|A Year of Colonial American Frontier History|
The Massachusetts General Court passed the Massachusetts Act of 1642. The goal of the legislation was to ensure that all parents and guardians “make certain that their charges could read and understand the principles of religion and the laws of the Commonwealth.”
Main Provisions of the Law
The law decreed each town to select people to watch their neighbors. Their purpose was to ensure that they were teaching their children to read and write. Parents and guardians were also to instruct the children in the grounds and principals of religion at least once a week. Parents and guardians also took responsibility for teaching their children a trade or husbandry. If the parent or guardian was not performing their duty to the child, the authorities could fine them or remove the child. They could then place it in a situation where it was educated.
Importance to the Colony
The colonists regarded education as utmost importance. For many, it was important to be able to read and understand the bible. The colony's leaders knew that order was easier to maintain it people could read.
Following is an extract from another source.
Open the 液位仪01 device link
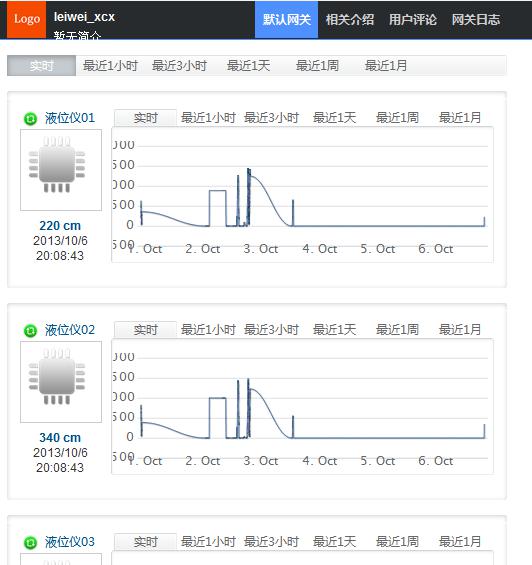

Then they could understand the laws the Assemblies passed. Education during this period was a family or religious function. Note the law did not require school attendance, it required the parents or guardians to educate the children. Boston citizens had established the first free public school, the Boston Latin School, in 1635. However, attendance was not compulsory.
Massachusetts Act of 1647
Five years later the Massachusetts General Court passed the Massachusetts Act of 1647. This built on the earlier statute. It required each town of more than fifty people to hire a teacher to educate the children. Towns of one hundred or more had to have a Latin instructor who was to prepare children for entry in Harvard College. This Act still left the educational responsibilities in the hands of the family. But, it provided a means for public funds to be provided for aid.